Recent findings show that breast cancer risk assessment models—which predict a woman’s chance of developing the cancer—do not perform better when they include common genetic variants recently linked to the disease. Based on the data, the recommendations for breast cancer screening or treatments remain unchanged for most women. The study results appeared last week in The New England Journal of Medicine.
In recent years, genome-wide association studies have identified multiple common genetic variants associated with breast cancer. The extent to which adding these variants to existing models could improve clinical recommendations had not been tested in a large population of women prior to this study, whose authors included Drs. Ross Prentice and Charles Kooperberg of the Public Health Sciences Division.
“When we included these newly discovered genetic factors, we found some improvement in the performance of risk models for breast cancer, but it was not enough improvement to matter for the great majority of women,” said lead author Dr. Sholom Wacholder, senior investigator in the National Cancer Institute’s Division of Cancer Epidemiology and Genetics.
The researchers combined data from five women’s health studies, including the observational component of the Women’s Health Initiative (the Center is home to WHI’s coordinating center and one of its clinical sites). Collectively, these studies provided more reliable and accurate estimates than those available from any single study and included more than 5,500 breast cancer patients and nearly 6,000 women without cancer. The women were predominately white and between the ages of 50 and 79. The team assembled information for each participant on established risk factors and on 10 genetic variants found to be associated with breast cancer risk.

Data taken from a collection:
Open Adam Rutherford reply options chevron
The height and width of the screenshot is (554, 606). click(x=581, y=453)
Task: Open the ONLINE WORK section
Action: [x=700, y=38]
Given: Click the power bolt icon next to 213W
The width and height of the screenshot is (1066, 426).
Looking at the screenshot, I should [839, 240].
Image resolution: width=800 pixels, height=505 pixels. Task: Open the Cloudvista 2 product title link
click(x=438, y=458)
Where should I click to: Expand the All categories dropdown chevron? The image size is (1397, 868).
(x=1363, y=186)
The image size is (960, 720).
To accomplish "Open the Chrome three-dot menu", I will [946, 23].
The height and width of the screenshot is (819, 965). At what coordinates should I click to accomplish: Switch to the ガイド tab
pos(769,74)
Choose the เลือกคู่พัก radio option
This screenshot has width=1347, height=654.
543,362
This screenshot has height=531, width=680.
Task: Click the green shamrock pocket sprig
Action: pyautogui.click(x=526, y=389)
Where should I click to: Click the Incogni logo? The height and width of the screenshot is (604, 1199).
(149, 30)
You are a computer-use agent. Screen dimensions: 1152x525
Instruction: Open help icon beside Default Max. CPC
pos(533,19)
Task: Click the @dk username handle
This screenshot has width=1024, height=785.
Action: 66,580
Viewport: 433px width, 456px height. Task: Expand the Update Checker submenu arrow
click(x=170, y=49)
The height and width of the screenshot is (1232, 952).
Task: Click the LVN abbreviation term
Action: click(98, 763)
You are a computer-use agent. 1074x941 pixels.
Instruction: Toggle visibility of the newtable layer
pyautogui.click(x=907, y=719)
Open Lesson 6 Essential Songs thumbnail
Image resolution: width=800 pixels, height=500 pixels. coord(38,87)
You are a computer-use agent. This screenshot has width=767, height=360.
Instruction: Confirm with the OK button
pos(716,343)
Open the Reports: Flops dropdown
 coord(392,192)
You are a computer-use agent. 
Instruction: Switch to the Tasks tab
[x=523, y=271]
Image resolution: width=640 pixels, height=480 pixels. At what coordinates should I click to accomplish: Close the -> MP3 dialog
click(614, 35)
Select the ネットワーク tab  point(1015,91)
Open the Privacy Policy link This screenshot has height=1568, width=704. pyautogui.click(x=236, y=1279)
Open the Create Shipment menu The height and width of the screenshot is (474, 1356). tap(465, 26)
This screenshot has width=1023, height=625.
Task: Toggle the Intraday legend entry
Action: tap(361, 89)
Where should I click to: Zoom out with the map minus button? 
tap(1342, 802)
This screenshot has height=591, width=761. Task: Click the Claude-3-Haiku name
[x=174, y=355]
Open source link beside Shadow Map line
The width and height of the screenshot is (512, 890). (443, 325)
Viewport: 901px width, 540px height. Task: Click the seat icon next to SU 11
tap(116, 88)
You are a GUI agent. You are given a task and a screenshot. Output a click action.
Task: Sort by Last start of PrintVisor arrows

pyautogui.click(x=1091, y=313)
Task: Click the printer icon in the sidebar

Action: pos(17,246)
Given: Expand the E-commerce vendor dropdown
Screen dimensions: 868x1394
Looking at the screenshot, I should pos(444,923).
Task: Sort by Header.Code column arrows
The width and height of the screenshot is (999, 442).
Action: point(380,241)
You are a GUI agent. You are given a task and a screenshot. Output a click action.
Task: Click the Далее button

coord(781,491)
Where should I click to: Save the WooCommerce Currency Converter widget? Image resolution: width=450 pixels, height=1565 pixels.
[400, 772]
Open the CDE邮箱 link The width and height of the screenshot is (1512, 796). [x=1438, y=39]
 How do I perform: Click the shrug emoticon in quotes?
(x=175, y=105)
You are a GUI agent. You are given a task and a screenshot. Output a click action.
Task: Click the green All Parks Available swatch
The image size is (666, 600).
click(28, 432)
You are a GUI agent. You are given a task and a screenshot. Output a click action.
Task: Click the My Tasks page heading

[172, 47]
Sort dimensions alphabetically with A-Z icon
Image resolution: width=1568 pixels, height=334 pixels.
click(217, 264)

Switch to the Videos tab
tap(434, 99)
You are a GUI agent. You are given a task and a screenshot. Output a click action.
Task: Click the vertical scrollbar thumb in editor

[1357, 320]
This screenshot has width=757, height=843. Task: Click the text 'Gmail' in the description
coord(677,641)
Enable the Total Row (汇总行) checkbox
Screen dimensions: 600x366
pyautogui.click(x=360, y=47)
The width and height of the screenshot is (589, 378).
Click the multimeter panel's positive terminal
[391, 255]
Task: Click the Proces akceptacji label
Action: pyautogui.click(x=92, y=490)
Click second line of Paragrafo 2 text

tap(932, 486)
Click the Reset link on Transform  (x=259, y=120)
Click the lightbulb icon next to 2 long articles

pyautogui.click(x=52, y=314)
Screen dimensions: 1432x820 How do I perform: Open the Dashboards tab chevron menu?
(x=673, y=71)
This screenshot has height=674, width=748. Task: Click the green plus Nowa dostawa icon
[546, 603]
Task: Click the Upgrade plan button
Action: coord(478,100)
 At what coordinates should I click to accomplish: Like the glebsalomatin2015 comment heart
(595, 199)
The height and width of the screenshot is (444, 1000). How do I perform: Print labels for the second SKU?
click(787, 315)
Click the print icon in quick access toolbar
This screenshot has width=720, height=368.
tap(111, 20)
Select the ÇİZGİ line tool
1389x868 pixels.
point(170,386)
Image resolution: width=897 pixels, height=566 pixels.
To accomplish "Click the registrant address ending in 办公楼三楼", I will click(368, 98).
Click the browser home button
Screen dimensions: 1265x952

* Instructions to follow:
Please answer these questions from the article on breast cancer risk models:
1. In which journal did the study results appear?
2. What was the age range of the women in the combined data?
3. On how many genetic variants did the team assemble information for each participant?

* Written response:
1. The New England Journal of Medicine
2. Between 50 and 79
3. 10